Today’s new format: Stuff I like. Which, as you might expect, is going to be me telling you about something I think is awesome. I’m not going to set up any kind of schedule for these posts, because I don’t want to be pressured to have to write about things I’m not super excited about.
Okay, so now that all that process-y bullshit is out of the way (and I promise, I won’t bore you with that every time I do something like this)… on to the Thing I Like:
Terrified is a relatively new podcast from the Nerdist network, which puts out podcasts and video shows and other assorted things, usually on [you guessed it!] kind of nerdy topics. The basic premise of the show is that the host, comedian Dave Ross, has guests on to talk about things that scare them or things they hate about themselves. The guests so far have been other comedians and other people in show business in some capacity, and the conversations have been FASCINATING. I’ll get to why in a second.
First though, I should mention, for those of you who are ready to roll your eyes and close the tab because you aren’t into podcasts–I didn’t used to be into podcasts either.
Text is my preferred form of media most of the time. I generally miss out on all but the biggest video-based internet memes, because youtube and other such places are just not on my list of usual haunts. I usually prefer reading things at my own pace as opposed to having them read to me or visually presented in a format I have no control over, and outside of a bit of NPR and music, I wasn’t ever much of a radio person either. I did listen to a handful of audiobooks as a kid, but not because I had any choice in the matter–they were a family-road-trip tradition. I tended to find them infuriating, personally… with audio I’d get distracted and miss plot points and not be able to easily go back, and the pace was SO MUCH SLOWER than my own reading speed. 20+ hours to get through an average length book? No fucking way. So when podcasts came along and I realized they were pretty much a new way of consuming content that I’d otherwise get from blog posts or old fashioned radio, with the I was kind of like… no thanks.
That changed for two reasons in the last few years. Number one: lab work. Number two: commuting. Both are tasks that require too much of my attention and/or physical dexterity for reading to be practical, but tend to get too tedious if done for long periods with no secondary entertainment. Enter… audiobooks and podcasts.

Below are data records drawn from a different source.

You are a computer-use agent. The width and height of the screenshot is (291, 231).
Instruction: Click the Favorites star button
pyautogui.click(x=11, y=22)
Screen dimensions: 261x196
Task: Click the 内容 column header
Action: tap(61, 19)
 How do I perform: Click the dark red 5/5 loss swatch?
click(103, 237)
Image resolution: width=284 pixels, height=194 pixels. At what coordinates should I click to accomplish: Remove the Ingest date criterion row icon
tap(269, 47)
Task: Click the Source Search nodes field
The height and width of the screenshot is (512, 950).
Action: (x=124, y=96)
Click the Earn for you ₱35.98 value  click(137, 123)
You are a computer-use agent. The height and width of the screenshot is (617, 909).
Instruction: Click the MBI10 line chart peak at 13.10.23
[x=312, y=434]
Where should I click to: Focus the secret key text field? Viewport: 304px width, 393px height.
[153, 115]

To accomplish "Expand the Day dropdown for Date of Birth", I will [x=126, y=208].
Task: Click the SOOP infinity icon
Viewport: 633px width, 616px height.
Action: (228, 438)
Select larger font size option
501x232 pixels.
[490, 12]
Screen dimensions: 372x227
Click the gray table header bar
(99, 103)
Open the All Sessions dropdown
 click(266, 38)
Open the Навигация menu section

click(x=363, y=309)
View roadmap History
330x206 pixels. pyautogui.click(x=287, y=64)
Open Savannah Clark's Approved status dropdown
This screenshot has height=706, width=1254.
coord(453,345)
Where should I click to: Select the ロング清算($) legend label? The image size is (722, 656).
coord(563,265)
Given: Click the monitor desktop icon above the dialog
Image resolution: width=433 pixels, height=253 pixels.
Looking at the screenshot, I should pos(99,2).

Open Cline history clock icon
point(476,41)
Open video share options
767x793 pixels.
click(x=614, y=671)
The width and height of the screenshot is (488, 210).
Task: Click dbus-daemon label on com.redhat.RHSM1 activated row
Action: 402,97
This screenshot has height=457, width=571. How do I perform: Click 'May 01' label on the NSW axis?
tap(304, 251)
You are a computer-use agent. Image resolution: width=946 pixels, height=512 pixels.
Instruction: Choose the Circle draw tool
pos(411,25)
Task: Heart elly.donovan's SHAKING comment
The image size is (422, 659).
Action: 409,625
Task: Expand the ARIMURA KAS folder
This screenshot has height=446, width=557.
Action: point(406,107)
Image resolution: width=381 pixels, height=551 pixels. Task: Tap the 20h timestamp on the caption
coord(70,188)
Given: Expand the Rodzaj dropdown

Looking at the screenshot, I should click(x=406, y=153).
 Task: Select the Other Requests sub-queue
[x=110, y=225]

When I was in the lab 8+ hours a day and commuting about 2 hours a day, I had an audible (audiobooks!) subscription (still had little patience for consuming fiction this way, but bring on the memoirs/nonfiction!) AND subscribed to 10+ podcasts at any given time. These days, I have a lot less time to fill with audio media–maybe 10 hours a week of bus rides and household chores, give or take a few–and I’ve cut way back, but I still listen to the following fairly regularly:
- Some form of daily news (either the audio of Rachel Maddow’s show, or NPR)
- The Savage Lovecast
- Sex Nerd Sandra
- WTF with Marc Maron
- This American Life
- Terrified with Dave Ross
Some assorted other NPR gets thrown in here and there (Planet Money is pretty awesome), and I don’t listen to every episode of every show listed, but you get the idea. There are other shows that I sort of miss, but I have to be pretty ruthless about keeping the list trimmed down, because otherwise my phone just fills up with crap I never get around to playing. So adding a new show recently, Terrified, was a big deal… but worth it, I think.
If you are familiar with comedian Marc Maron’s show WTF, the Terrified show format might seem kind of familiar… Maron interviews comedians and other entertainment personalities (actors, writers, musicians) about their lives and their work, and they tend to get deep into people’s backstories/traumatic histories/what made them an artist/etc. It can be really funny or really deep or both. Terrified is similar, but the goal of getting to the difficult stuff is more explicit–it’s called Terrified for a reason–, the guest list is different (more up-and-coming 20-something entertainers, not the big names), and it’s shorter.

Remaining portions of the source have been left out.